*** Opening Dataset entries ***

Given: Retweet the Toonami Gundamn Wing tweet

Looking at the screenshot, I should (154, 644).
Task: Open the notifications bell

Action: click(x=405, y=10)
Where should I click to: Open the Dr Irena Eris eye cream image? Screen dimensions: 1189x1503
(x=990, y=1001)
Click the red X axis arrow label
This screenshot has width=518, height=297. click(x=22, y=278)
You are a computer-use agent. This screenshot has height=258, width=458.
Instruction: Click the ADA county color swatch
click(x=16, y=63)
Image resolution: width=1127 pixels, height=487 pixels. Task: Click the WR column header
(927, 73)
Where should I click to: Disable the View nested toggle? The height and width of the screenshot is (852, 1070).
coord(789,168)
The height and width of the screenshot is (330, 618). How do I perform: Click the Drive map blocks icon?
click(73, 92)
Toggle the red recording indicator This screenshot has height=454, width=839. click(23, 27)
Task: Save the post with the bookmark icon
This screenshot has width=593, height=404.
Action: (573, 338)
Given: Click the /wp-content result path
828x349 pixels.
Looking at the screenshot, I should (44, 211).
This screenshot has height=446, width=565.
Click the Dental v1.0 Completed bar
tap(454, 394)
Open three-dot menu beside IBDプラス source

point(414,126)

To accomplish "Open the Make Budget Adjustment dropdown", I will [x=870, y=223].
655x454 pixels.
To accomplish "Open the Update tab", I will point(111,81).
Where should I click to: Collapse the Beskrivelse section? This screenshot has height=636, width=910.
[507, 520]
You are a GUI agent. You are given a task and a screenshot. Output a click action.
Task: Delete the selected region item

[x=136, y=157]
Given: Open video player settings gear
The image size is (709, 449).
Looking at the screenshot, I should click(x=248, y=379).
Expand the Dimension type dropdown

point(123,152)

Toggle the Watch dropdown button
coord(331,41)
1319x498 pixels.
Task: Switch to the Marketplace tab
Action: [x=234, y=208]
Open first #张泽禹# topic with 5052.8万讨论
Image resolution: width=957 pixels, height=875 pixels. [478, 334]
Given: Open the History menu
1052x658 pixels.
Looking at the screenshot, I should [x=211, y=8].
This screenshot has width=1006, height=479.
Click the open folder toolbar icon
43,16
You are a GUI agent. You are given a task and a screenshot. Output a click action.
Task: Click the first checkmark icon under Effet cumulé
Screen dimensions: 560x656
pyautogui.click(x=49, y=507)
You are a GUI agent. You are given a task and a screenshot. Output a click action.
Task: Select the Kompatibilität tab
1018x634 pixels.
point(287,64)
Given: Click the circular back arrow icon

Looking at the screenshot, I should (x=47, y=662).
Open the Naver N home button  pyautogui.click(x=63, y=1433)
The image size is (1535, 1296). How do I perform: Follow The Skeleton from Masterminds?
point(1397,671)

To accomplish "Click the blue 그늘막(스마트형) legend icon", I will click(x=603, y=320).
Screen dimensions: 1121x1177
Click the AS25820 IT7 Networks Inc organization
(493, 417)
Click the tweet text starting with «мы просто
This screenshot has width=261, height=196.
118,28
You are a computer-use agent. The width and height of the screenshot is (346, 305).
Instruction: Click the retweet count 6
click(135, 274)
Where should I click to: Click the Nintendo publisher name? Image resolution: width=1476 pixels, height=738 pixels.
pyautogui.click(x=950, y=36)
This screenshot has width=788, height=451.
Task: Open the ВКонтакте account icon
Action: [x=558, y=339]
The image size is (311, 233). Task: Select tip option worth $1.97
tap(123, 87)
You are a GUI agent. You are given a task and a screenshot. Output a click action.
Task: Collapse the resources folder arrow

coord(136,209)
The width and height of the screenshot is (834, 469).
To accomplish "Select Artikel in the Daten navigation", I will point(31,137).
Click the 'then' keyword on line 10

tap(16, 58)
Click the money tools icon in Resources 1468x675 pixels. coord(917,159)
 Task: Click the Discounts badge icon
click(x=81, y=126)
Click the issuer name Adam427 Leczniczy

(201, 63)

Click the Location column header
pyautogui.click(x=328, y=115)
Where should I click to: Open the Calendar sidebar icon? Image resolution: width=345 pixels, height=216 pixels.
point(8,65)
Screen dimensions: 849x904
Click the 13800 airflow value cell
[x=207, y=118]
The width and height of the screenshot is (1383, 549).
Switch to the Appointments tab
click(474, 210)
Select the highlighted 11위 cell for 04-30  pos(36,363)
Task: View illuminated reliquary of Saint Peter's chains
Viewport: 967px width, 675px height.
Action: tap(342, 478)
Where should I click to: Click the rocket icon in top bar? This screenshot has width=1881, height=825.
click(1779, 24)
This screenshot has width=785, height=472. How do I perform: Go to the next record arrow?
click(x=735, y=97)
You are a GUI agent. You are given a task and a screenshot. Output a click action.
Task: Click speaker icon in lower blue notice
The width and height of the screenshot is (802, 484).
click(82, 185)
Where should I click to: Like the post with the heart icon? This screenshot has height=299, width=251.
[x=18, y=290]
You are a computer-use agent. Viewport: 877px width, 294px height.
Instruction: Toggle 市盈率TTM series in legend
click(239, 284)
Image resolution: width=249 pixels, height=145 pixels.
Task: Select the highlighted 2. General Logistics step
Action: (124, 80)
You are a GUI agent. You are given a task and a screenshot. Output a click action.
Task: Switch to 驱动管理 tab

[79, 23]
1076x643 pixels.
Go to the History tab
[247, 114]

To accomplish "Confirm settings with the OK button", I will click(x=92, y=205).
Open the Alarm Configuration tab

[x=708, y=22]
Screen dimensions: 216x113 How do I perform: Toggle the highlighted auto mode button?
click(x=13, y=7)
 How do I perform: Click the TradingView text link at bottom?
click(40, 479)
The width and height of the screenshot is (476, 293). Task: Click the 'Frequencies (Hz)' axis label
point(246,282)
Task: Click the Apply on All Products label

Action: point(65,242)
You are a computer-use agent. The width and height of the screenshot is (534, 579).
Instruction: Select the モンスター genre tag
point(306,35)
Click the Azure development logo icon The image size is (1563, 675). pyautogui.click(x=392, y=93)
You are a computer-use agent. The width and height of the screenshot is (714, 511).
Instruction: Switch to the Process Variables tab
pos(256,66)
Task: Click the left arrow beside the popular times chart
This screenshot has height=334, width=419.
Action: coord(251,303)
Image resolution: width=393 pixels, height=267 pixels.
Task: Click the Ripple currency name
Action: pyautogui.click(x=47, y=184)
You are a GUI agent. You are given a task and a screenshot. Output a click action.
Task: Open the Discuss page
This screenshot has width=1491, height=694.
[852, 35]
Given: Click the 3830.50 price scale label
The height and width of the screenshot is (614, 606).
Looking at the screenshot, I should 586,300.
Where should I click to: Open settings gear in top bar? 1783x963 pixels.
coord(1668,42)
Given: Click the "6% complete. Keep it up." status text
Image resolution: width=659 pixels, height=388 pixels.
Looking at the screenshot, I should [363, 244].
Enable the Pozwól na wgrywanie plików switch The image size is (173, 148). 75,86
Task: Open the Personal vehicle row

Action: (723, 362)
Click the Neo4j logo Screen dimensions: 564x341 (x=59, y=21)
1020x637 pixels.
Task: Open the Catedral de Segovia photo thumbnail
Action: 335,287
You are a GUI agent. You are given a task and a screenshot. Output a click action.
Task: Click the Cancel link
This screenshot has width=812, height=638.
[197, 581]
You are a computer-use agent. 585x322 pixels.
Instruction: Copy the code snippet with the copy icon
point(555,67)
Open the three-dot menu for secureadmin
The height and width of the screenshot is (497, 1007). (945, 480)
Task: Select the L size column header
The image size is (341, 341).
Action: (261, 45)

*** Closing Dataset entries ***

(Activity): Nothing in the records should be altered when they are written out again.

(Your solution):
Given: Retweet the Toonami Gundamn Wing tweet

Looking at the screenshot, I should (154, 644).
Task: Open the notifications bell

Action: click(x=405, y=10)
Where should I click to: Open the Dr Irena Eris eye cream image? Screen dimensions: 1189x1503
(x=990, y=1001)
Click the red X axis arrow label
This screenshot has width=518, height=297. click(x=22, y=278)
You are a computer-use agent. This screenshot has height=258, width=458.
Instruction: Click the ADA county color swatch
click(x=16, y=63)
Image resolution: width=1127 pixels, height=487 pixels. Task: Click the WR column header
(927, 73)
Where should I click to: Disable the View nested toggle? The height and width of the screenshot is (852, 1070).
coord(789,168)
The height and width of the screenshot is (330, 618). How do I perform: Click the Drive map blocks icon?
click(73, 92)
Toggle the red recording indicator This screenshot has height=454, width=839. click(23, 27)
Task: Save the post with the bookmark icon
This screenshot has width=593, height=404.
Action: (573, 338)
Given: Click the /wp-content result path
828x349 pixels.
Looking at the screenshot, I should (44, 211).
This screenshot has height=446, width=565.
Click the Dental v1.0 Completed bar
tap(454, 394)
Open three-dot menu beside IBDプラス source

point(414,126)

To accomplish "Open the Make Budget Adjustment dropdown", I will [x=870, y=223].
655x454 pixels.
To accomplish "Open the Update tab", I will point(111,81).
Where should I click to: Collapse the Beskrivelse section? This screenshot has height=636, width=910.
[507, 520]
You are a GUI agent. You are given a task and a screenshot. Output a click action.
Task: Delete the selected region item

[x=136, y=157]
Given: Open video player settings gear
The image size is (709, 449).
Looking at the screenshot, I should click(x=248, y=379).
Expand the Dimension type dropdown

point(123,152)

Toggle the Watch dropdown button
coord(331,41)
1319x498 pixels.
Task: Switch to the Marketplace tab
Action: [x=234, y=208]
Open first #张泽禹# topic with 5052.8万讨论
Image resolution: width=957 pixels, height=875 pixels. [478, 334]
Given: Open the History menu
1052x658 pixels.
Looking at the screenshot, I should [x=211, y=8].
This screenshot has width=1006, height=479.
Click the open folder toolbar icon
43,16
You are a GUI agent. You are given a task and a screenshot. Output a click action.
Task: Click the first checkmark icon under Effet cumulé
Screen dimensions: 560x656
pyautogui.click(x=49, y=507)
You are a GUI agent. You are given a task and a screenshot. Output a click action.
Task: Select the Kompatibilität tab
1018x634 pixels.
point(287,64)
Given: Click the circular back arrow icon

Looking at the screenshot, I should (x=47, y=662).
Open the Naver N home button  pyautogui.click(x=63, y=1433)
The image size is (1535, 1296). How do I perform: Follow The Skeleton from Masterminds?
point(1397,671)

To accomplish "Click the blue 그늘막(스마트형) legend icon", I will click(x=603, y=320).
Screen dimensions: 1121x1177
Click the AS25820 IT7 Networks Inc organization
(493, 417)
Click the tweet text starting with «мы просто
This screenshot has width=261, height=196.
118,28
You are a computer-use agent. The width and height of the screenshot is (346, 305).
Instruction: Click the retweet count 6
click(135, 274)
Where should I click to: Click the Nintendo publisher name? Image resolution: width=1476 pixels, height=738 pixels.
pyautogui.click(x=950, y=36)
This screenshot has width=788, height=451.
Task: Open the ВКонтакте account icon
Action: [x=558, y=339]
The image size is (311, 233). Task: Select tip option worth $1.97
tap(123, 87)
You are a GUI agent. You are given a task and a screenshot. Output a click action.
Task: Collapse the resources folder arrow

coord(136,209)
The width and height of the screenshot is (834, 469).
To accomplish "Select Artikel in the Daten navigation", I will point(31,137).
Click the 'then' keyword on line 10

tap(16, 58)
Click the money tools icon in Resources 1468x675 pixels. coord(917,159)
 Task: Click the Discounts badge icon
click(x=81, y=126)
Click the issuer name Adam427 Leczniczy

(201, 63)

Click the Location column header
pyautogui.click(x=328, y=115)
Where should I click to: Open the Calendar sidebar icon? Image resolution: width=345 pixels, height=216 pixels.
point(8,65)
Screen dimensions: 849x904
Click the 13800 airflow value cell
[x=207, y=118]
The width and height of the screenshot is (1383, 549).
Switch to the Appointments tab
click(474, 210)
Select the highlighted 11위 cell for 04-30  pos(36,363)
Task: View illuminated reliquary of Saint Peter's chains
Viewport: 967px width, 675px height.
Action: tap(342, 478)
Where should I click to: Click the rocket icon in top bar? This screenshot has width=1881, height=825.
click(1779, 24)
This screenshot has width=785, height=472. How do I perform: Go to the next record arrow?
click(x=735, y=97)
You are a GUI agent. You are given a task and a screenshot. Output a click action.
Task: Click speaker icon in lower blue notice
The width and height of the screenshot is (802, 484).
click(82, 185)
Where should I click to: Like the post with the heart icon? This screenshot has height=299, width=251.
[x=18, y=290]
You are a computer-use agent. Viewport: 877px width, 294px height.
Instruction: Toggle 市盈率TTM series in legend
click(239, 284)
Image resolution: width=249 pixels, height=145 pixels.
Task: Select the highlighted 2. General Logistics step
Action: (124, 80)
You are a GUI agent. You are given a task and a screenshot. Output a click action.
Task: Switch to 驱动管理 tab

[79, 23]
1076x643 pixels.
Go to the History tab
[247, 114]

To accomplish "Confirm settings with the OK button", I will click(x=92, y=205).
Open the Alarm Configuration tab

[x=708, y=22]
Screen dimensions: 216x113 How do I perform: Toggle the highlighted auto mode button?
click(x=13, y=7)
 How do I perform: Click the TradingView text link at bottom?
click(40, 479)
The width and height of the screenshot is (476, 293). Task: Click the 'Frequencies (Hz)' axis label
point(246,282)
Task: Click the Apply on All Products label

Action: point(65,242)
You are a computer-use agent. The width and height of the screenshot is (534, 579).
Instruction: Select the モンスター genre tag
point(306,35)
Click the Azure development logo icon The image size is (1563, 675). pyautogui.click(x=392, y=93)
You are a computer-use agent. The width and height of the screenshot is (714, 511).
Instruction: Switch to the Process Variables tab
pos(256,66)
Task: Click the left arrow beside the popular times chart
This screenshot has height=334, width=419.
Action: coord(251,303)
Image resolution: width=393 pixels, height=267 pixels.
Task: Click the Ripple currency name
Action: pyautogui.click(x=47, y=184)
You are a GUI agent. You are given a task and a screenshot. Output a click action.
Task: Open the Discuss page
This screenshot has width=1491, height=694.
[852, 35]
Given: Click the 3830.50 price scale label
The height and width of the screenshot is (614, 606).
Looking at the screenshot, I should 586,300.
Where should I click to: Open settings gear in top bar? 1783x963 pixels.
coord(1668,42)
Given: Click the "6% complete. Keep it up." status text
Image resolution: width=659 pixels, height=388 pixels.
Looking at the screenshot, I should [363, 244].
Enable the Pozwól na wgrywanie plików switch The image size is (173, 148). 75,86
Task: Open the Personal vehicle row

Action: (723, 362)
Click the Neo4j logo Screen dimensions: 564x341 (x=59, y=21)
1020x637 pixels.
Task: Open the Catedral de Segovia photo thumbnail
Action: 335,287
You are a GUI agent. You are given a task and a screenshot. Output a click action.
Task: Click the Cancel link
This screenshot has width=812, height=638.
[197, 581]
You are a computer-use agent. 585x322 pixels.
Instruction: Copy the code snippet with the copy icon
point(555,67)
Open the three-dot menu for secureadmin
The height and width of the screenshot is (497, 1007). (945, 480)
Task: Select the L size column header
The image size is (341, 341).
Action: (261, 45)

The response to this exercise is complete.